Abstract
The IPSec has been a widely used VPN (virtual private network) protocol due to its security and convenience. The security of IPsec itself plays a fundamental role in the overall security of the application system. However, it can be found from the existing research that because of some insecurity issues in the application process, the IPsec protocol will suffer from the man-in-the-middle attack. In this paper, we constructed the first experiment environment of IKE (Internet Key Exchange) man-in-the-middle detecting, use normal distribution to detect the RTT (round-trip time), and get 90% of accuracy.
1. Introduction
IPsec is a secure network protocol suite that authenticates and encrypts network packets to allow safe encrypted communication between two computers over an Internet protocol network [1]. IPSec is a commonly used protocol for building VPN (virtual private network) tunnels that provide security for VPN negotiations and network access to random hosts. IKE (Internet Key Exchange) is a key management protocol that is used in conjunction with the IPSec protocol. It is a way of sharing encryption and authentication keys over an insecure channel. The IKE functions work in two stages: (1) creates an authenticated communication channel between peers by employing methods such as the Diffie-Hellman key exchange, which provides a shared key that is used to further encrypt IKE conversations; (2) the peers use the secure communication channel to negotiate security on behalf of other services such as IPSec. These methods result in the creation of two unidirectional channels, one inbound and the other outgoing.
Various security protocols have developed methods to protect against man-in-the-middle attacks over time. Asymmetric key agreement technology is used in all mainstream security protocols, including TLS, SSH, and IKE. The man-in-the-middle attacks can disrupt the key exchange process by replacing both parties’ public keys. As a result, identity authentication is incorporated into security protocols. Different techniques of attacking the IPSec protocol have been documented in the literature [2–4], and man-in-the-middle attacks have always been a major threat source for security protocols [5]. Wireless networks, local area networks, and even wide-area networks are all vulnerable to man-in-the-middle attacks. Users may or may not have a clear perception when an attack happens.

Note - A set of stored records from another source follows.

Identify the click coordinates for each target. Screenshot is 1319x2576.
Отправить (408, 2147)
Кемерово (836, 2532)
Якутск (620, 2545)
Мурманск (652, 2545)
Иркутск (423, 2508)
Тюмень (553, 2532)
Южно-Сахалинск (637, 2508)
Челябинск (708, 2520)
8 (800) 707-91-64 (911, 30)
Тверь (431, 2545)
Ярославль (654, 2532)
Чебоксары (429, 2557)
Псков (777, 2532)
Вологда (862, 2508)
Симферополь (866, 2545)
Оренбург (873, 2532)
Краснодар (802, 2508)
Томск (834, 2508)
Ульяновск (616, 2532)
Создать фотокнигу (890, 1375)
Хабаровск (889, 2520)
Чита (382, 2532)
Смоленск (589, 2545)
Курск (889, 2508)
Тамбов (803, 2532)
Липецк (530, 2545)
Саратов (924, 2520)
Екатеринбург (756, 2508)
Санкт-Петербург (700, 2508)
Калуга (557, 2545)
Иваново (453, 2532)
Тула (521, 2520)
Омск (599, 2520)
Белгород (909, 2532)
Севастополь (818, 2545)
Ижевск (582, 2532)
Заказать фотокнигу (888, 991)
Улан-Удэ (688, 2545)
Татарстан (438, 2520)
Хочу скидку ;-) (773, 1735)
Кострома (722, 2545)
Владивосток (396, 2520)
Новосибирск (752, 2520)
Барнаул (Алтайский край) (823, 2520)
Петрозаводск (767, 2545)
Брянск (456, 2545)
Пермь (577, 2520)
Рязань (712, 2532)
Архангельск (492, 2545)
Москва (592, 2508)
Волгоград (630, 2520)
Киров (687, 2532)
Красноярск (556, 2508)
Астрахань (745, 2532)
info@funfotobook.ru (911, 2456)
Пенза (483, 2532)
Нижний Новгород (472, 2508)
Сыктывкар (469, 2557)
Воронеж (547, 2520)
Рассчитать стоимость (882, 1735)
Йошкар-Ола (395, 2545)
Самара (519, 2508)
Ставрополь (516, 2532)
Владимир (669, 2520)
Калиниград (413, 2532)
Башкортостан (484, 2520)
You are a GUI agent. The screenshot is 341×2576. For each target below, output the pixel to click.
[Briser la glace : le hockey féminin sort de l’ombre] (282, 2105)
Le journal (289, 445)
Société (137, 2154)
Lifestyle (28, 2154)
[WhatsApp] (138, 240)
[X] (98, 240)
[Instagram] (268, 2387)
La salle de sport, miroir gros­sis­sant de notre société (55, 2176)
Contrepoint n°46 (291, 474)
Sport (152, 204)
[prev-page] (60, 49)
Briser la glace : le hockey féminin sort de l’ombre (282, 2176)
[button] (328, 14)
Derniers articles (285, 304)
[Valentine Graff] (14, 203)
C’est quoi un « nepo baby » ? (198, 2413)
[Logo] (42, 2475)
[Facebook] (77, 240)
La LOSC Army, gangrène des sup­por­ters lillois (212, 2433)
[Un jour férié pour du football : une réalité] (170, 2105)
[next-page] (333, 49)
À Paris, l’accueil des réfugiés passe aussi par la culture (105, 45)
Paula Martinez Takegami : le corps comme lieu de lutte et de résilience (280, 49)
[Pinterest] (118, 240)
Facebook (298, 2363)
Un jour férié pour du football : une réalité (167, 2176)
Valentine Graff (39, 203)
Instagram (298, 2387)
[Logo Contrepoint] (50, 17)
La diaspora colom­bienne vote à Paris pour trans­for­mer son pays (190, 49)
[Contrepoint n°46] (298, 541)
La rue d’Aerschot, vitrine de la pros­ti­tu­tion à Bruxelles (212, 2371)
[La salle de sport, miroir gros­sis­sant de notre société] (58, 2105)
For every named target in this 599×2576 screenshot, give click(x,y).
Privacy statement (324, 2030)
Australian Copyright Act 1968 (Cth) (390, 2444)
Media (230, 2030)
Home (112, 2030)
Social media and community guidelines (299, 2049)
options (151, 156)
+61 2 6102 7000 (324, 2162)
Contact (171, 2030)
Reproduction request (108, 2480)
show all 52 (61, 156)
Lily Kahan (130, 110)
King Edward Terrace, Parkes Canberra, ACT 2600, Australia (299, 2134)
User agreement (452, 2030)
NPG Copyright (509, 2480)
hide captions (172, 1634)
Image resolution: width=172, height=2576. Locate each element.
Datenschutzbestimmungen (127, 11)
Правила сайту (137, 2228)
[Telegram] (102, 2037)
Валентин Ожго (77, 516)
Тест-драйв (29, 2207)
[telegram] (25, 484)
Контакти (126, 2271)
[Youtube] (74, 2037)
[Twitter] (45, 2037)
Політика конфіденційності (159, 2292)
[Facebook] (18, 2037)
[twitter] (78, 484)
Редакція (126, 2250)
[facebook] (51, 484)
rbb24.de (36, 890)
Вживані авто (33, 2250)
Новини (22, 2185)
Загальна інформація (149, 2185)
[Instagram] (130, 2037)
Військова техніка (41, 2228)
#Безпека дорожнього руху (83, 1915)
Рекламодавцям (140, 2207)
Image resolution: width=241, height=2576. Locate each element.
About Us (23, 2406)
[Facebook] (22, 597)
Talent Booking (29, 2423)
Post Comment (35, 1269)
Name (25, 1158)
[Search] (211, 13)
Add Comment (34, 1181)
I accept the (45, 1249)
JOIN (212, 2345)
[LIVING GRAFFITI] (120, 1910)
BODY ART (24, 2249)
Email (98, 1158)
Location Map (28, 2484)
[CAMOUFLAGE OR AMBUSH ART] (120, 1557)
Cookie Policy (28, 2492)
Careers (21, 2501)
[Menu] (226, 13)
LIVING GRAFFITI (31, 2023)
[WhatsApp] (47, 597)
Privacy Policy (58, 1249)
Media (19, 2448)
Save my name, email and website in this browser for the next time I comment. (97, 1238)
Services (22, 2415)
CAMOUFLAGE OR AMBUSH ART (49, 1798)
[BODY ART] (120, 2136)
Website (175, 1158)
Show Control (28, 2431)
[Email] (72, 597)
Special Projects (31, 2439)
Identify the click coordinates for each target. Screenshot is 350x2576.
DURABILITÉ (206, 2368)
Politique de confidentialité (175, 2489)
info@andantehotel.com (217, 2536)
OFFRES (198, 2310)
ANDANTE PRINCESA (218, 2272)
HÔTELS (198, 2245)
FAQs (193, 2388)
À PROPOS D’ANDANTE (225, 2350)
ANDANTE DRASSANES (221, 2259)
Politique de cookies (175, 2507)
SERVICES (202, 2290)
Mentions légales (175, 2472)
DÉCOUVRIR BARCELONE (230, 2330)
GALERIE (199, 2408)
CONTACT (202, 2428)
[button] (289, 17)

The man-in-the-middle attack detection method is also distinct from methods used in typical intrusion detect systems [6]. Man-in-the-middle attacks have a better level of concealment than typical network attack methods like SQL injection and remote code execution. The network traffic was indistinguishable from normal traffic at the time of the attack. Man-in-the-middle attacks are impossible to protect against with firewalls and intrusion detection systems. Mirsky et al. [7] designed a man-in-the-middle attack detection algorithm named Vesper, which can identify man-in-the-middle attacks in LAN networks by measuring the RTT of echo packets. However, this method cannot detect attacks against specific application protocols and is difficult to apply to the WAN environment. According to current research, the IKE protocol is widely used, but there are also various attacks against the protocol. If the user selects the preshared key authentication mode, when a man-in-the-middle attack occurs, neither the client nor the server can perceive the existence of the attack. Therefore, it has become an important task to study how to detect man-in-the-middle attacks in the IKE communication process. This paper provides a calculating approach based on RTT delay to detect whether there is a man-in-the-middle in the communication process to check and prevent the existence of man-in-the-middle attacks in the IPsec application process.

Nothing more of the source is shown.